===== MATERIAL SHOWN =====

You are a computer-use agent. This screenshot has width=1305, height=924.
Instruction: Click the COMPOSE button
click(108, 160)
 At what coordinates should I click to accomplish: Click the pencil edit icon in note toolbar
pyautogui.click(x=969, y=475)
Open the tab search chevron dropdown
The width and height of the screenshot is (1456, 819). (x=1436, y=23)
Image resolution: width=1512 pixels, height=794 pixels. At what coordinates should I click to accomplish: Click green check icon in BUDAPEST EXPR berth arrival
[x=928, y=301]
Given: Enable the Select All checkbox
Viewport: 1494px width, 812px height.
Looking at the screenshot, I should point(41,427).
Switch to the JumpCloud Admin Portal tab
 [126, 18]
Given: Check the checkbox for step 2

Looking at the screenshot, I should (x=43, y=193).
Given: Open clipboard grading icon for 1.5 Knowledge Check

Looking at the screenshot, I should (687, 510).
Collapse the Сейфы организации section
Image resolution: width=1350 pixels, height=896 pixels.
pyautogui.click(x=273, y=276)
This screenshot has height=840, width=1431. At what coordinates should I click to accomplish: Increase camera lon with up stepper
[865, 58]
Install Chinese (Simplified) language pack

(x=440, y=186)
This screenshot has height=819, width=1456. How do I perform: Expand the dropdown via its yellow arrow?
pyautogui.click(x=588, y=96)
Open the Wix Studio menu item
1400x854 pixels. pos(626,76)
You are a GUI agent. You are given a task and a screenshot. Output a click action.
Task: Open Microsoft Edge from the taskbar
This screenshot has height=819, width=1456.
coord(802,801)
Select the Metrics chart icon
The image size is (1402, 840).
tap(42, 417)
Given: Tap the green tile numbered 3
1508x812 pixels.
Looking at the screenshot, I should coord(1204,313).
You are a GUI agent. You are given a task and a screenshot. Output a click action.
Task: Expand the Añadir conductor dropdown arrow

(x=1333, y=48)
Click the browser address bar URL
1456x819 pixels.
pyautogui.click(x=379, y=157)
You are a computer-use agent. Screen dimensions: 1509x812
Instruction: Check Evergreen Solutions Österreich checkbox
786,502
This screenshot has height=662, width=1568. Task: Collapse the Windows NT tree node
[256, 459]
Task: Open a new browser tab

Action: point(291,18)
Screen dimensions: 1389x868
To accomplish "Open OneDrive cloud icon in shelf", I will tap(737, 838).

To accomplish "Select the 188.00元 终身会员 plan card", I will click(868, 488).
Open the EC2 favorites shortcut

=====

◆ WORK ITEM
The lines you need run from the one containing "Task: Expand the" to the end of the listing. Output exactly those, both ends included.

◆ RESULT BELOW
Task: Expand the Añadir conductor dropdown arrow

(x=1333, y=48)
Click the browser address bar URL
1456x819 pixels.
pyautogui.click(x=379, y=157)
You are a computer-use agent. Screen dimensions: 1509x812
Instruction: Check Evergreen Solutions Österreich checkbox
786,502
This screenshot has height=662, width=1568. Task: Collapse the Windows NT tree node
[256, 459]
Task: Open a new browser tab

Action: point(291,18)
Screen dimensions: 1389x868
To accomplish "Open OneDrive cloud icon in shelf", I will tap(737, 838).

To accomplish "Select the 188.00元 终身会员 plan card", I will click(868, 488).
Open the EC2 favorites shortcut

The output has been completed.